"Tag der Menschenrechte" in China: Polizei beendet Protest vor Außenamt

Hunderte chinesische Intellektuelle haben einen Forderungskatalog zu Menschenrechten vorgelegt. Vor dem Außenministerium kam es zu Protesten.

Protest unerwünscht: Polizisten führen Demonstrantin vor Außenministerium ab. Bild: ap

Vor Chinas Außenministerium in Peking haben am gestrigen "Internationalen Tag der Menschenrechte" knapp eine halbe Stunde lang mehrere Dutzend Menschen demonstriert. Dann wurden sie von der Polizei in einem Bus abtransportiert. Die Nachrichtenagentur AP sprach von "zwei Dutzend" Demonstranten, der britische Sender BBC von "etwa 40". Nach diesen Quellen sollen es überwiegend Petitionssteller gewesen sein.

Sie fühlen sich von lokalen Behörden unfair behandelt und beschweren sich deshalb bei den staatlichen Petitionsbüros. Diese sind eine noch aus der Kaiserzeit stammende Einrichtung, die für die Zentralregierung eine Ventil- wie Frühwarnfunktion hat. Aus Angst vor Sanktionen versuchen lokale Kader oft zu verhindern, dass sich Bürger bei diesen höheren Stellen beschweren. Vor dem Außenministerium haben Petitionssteller noch nie protestiert. Das Ministerium arbeitet zurzeit einen Menschenrechtsaktionsplan aus. Die Protestierenden kritisieren, dass daran keine Bürger beteiligt sind.

Eine Demonstrantin hielt eine Kopie der chinesischen Verfassung hoch, die sich zu den Menschenrechten bekennt.
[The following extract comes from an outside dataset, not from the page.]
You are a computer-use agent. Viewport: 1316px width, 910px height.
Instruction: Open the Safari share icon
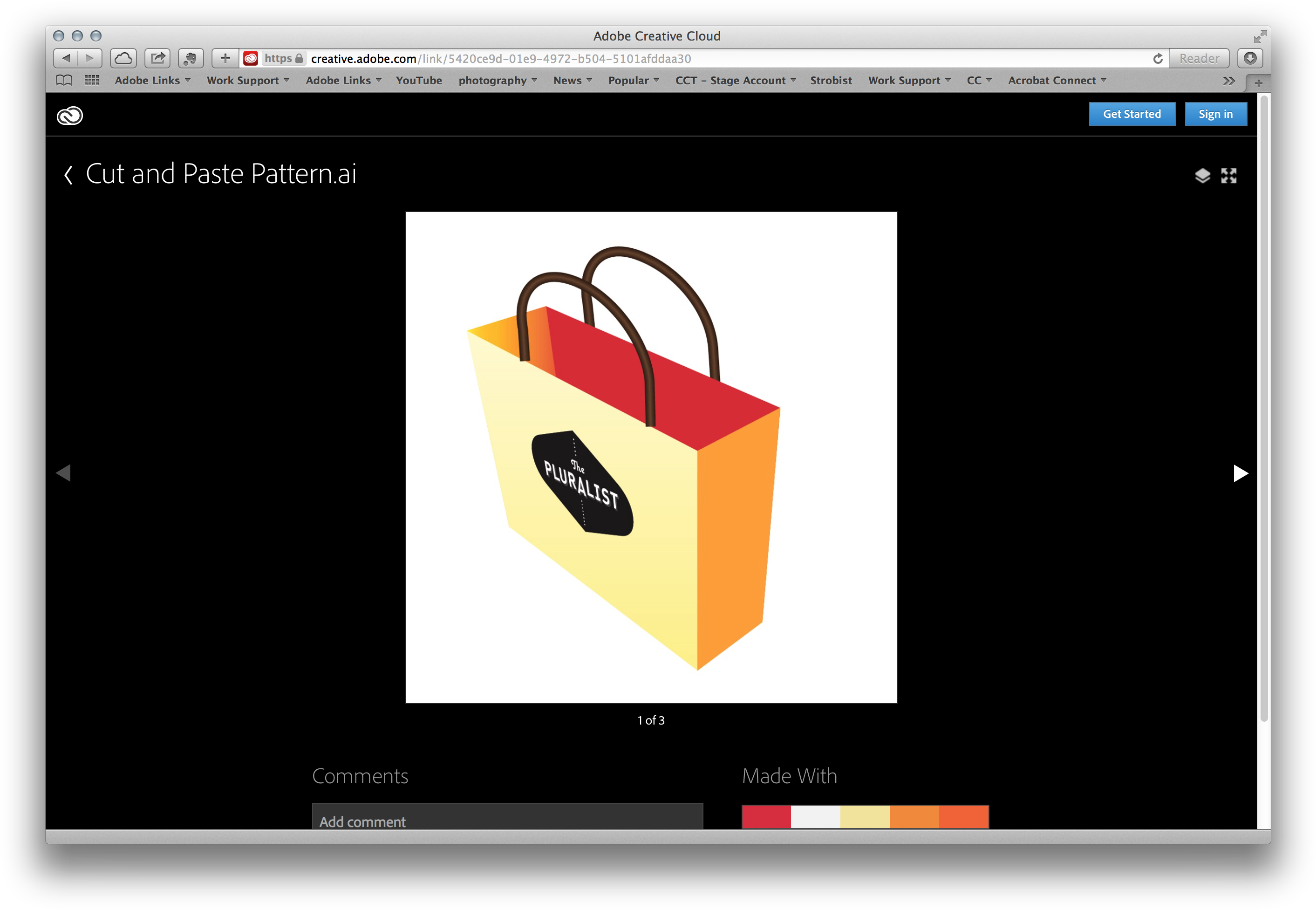pyautogui.click(x=157, y=58)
Eine andere Demonstrantin trug ein Schild "Schützt die Menschenrechte". Andere hielten Fotos von Angehörigen, die in Arbeitslagern misshandelt worden sein sollen. "Es gibt keine Menschenrechte in China", sagte Yang Guilin aus der Provinz Shanxi. "Ich möchte mein Land, ich möchte Nahrung." Sie klagte, sie habe keine Entschädigung erhalten, nachdem ihr Haus 2004 abgerissen worden sei. Der Pekinger Zhang Zhenxin machte nach eigenen Angaben seit zehn Jahren vergeblich Eingaben, nachdem auch er sein Haus verlor.

Am Dienstag hatten mehr als 300 chinesische Intellektuelle, Dissidenten und Wissenschaftler in einer im Internet veröffentlichten Erklärung politische Reformen zum Schutz der Menschenrechte sowie eine Demokratisierung des politischen Systems gefordert. Die "Charta 08" genannte Erklärung listet 19 Forderungen auf, darunter Gewaltenteilung, eine unabhängige Justiz, freie Wahlen, Versammlungs-, Vereinigungs- und Meinungsfreiheit, den Schutz des Privateigentums sowie der Umwelt, die Umwandlung der Volksrepublik in eine föderale Republik sowie die Einrichtung einer Wahrheitskommission zur Aufarbeitung vergangenen Unrechts.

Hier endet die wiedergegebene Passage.